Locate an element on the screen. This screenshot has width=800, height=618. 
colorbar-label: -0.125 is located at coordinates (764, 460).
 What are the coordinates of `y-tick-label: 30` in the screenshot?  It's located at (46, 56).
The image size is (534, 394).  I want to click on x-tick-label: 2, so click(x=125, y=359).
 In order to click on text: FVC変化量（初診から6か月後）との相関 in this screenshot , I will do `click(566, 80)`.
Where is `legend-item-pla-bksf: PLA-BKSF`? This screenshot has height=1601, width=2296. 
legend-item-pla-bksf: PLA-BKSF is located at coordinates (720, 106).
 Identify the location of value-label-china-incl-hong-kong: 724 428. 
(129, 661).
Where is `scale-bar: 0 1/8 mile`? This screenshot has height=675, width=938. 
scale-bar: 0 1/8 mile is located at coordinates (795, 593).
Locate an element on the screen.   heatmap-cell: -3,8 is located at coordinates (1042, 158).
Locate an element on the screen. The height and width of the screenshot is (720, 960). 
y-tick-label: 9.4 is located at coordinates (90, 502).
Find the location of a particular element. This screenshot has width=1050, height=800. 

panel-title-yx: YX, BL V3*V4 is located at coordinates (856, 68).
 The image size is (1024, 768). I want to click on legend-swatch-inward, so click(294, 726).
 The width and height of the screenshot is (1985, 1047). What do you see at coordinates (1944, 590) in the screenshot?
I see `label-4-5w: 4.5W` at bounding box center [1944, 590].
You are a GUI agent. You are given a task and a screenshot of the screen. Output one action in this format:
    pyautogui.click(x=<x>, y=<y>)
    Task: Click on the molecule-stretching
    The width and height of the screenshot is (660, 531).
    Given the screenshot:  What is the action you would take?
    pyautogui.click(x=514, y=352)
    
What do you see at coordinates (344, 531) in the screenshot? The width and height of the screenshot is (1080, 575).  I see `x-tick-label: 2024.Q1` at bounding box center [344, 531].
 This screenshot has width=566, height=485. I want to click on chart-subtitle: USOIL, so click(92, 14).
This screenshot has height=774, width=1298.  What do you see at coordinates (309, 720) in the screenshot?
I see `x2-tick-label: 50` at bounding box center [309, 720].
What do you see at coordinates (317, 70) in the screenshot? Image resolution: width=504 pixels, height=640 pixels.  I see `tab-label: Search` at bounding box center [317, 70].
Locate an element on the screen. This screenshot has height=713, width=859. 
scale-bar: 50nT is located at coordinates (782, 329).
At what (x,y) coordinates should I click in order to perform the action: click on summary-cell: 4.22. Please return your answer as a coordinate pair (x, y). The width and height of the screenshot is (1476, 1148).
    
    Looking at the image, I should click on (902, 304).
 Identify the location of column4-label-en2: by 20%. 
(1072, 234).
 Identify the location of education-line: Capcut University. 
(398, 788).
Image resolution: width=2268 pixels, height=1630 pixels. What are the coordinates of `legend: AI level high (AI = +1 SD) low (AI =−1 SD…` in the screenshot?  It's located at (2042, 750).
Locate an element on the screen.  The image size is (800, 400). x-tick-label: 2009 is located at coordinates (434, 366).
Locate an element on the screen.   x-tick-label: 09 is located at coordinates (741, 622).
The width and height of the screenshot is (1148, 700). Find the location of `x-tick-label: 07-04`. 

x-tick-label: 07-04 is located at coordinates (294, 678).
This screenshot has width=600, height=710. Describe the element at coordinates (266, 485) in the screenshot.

*Brief*. Extract each line of the material above that contains the string "item", and treat uppercase and lowercase letters as different.

*Output*.
Where is `legend-item-pla-bksf: PLA-BKSF`? This screenshot has height=1601, width=2296. 
legend-item-pla-bksf: PLA-BKSF is located at coordinates (720, 106).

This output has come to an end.